The strategy is ready, indeed posted above. I design in Zipline while making sure it's compatible with Quantopian. Anything not running in Zipline, I would never use in Quantopian as it lacks the benefit of my desktop IDE (linux/spyder) in terms of file management and debugging.

Fundamentally, I design everything in Z (1 strategy = multiple files ... the usual approach for maintaining a clean and robust environment), and use a script to assemble everything as a single file for Quantopian. That's the best approach I have found to maintain a proper code between different strategies, and prevent copy/pasta ! Right now, my aggregating code is not too robust, but eventually I'll make it better and share. I'm surprised there is no such things being part of Zipline-core.

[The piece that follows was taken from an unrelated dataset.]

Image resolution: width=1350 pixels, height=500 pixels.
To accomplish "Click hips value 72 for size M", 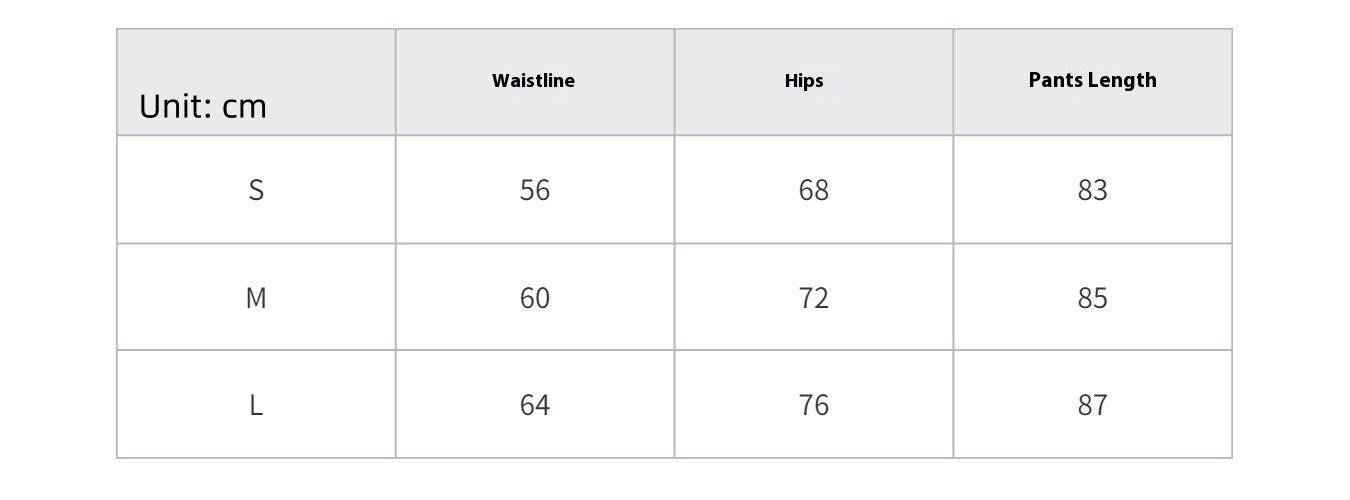I will click(x=814, y=298).
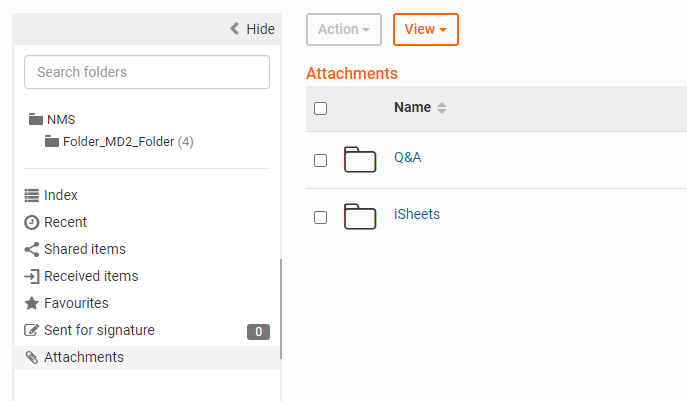Viewport: 687px width, 401px height.
Task: Click the Favourites star icon
Action: click(32, 303)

On the data/performance comparison, I ll report and share with different data in the next few days/weeks. I believe instrument, with no splits and no dividends should provide some level of similarity, and even instruments with split-only should be in good agreements for strategies that have long-periodic analysis (like the one I've posted above).

Hi florent,

your research about "Zipline/Quantopian : Major discrepencies using a cross-compatible code" is very interesting,
Do you have any in advnace finding that could share to us.

Hi NT,
nothing new. I'm waiting on this to be merged: https://github.com/quantopian/zipline/pull/398, although I still think working up the Yahoo data, to keep the splits but remove the dividends and provide them as cash inflow at dividend dates (as done in Q I believe), while also enabling full stock return values as an option inside Zipline Algorithm would be the best way as some algo requires this info (based on full return), although only for the processing, as simulating feeding price should always be w/o dividends like everyday live trading.